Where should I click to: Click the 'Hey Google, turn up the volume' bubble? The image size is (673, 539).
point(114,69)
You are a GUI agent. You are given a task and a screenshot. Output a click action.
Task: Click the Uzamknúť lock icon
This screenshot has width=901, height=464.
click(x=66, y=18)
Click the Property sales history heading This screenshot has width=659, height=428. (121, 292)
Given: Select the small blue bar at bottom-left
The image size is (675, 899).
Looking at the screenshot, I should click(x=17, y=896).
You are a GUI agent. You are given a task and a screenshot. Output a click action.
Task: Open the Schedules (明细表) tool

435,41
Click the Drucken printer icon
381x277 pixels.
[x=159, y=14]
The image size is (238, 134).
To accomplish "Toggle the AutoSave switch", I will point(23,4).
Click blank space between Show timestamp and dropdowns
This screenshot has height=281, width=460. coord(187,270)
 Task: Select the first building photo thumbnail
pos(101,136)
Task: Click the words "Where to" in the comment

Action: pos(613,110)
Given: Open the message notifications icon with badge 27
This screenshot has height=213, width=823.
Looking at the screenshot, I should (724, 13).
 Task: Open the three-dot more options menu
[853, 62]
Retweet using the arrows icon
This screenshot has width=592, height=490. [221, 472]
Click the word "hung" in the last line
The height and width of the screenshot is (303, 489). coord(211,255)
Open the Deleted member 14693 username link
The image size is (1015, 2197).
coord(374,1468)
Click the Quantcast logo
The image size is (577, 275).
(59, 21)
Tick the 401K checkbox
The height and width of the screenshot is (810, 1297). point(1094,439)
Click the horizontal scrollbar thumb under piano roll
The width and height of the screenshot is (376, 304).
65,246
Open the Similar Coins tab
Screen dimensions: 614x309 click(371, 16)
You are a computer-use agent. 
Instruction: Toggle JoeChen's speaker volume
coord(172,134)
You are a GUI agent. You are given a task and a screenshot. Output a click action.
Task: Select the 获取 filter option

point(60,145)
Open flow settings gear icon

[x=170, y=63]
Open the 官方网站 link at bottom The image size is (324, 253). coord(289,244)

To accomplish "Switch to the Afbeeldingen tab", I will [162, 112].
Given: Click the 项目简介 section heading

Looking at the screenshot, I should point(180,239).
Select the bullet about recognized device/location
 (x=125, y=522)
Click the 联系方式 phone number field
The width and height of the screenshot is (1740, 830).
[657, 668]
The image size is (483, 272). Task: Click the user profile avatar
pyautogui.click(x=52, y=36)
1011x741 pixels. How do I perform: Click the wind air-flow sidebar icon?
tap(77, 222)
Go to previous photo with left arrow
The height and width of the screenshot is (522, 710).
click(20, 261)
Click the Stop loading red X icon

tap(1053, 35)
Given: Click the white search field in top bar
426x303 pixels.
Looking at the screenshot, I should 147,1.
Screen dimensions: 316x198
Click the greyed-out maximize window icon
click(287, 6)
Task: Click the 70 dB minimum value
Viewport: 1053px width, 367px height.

• [REQUEST]:
Update the listing from the line containing "Given: Select the" through the line containing "[x=159, y=14]" by replacing "Schedules" with "Layouts", and give only those lines with everything else unchanged.

• [FINISHED ANSWER]:
Given: Select the small blue bar at bottom-left
The image size is (675, 899).
Looking at the screenshot, I should click(x=17, y=896).
You are a GUI agent. You are given a task and a screenshot. Output a click action.
Task: Open the Layouts (明细表) tool

435,41
Click the Drucken printer icon
381x277 pixels.
[x=159, y=14]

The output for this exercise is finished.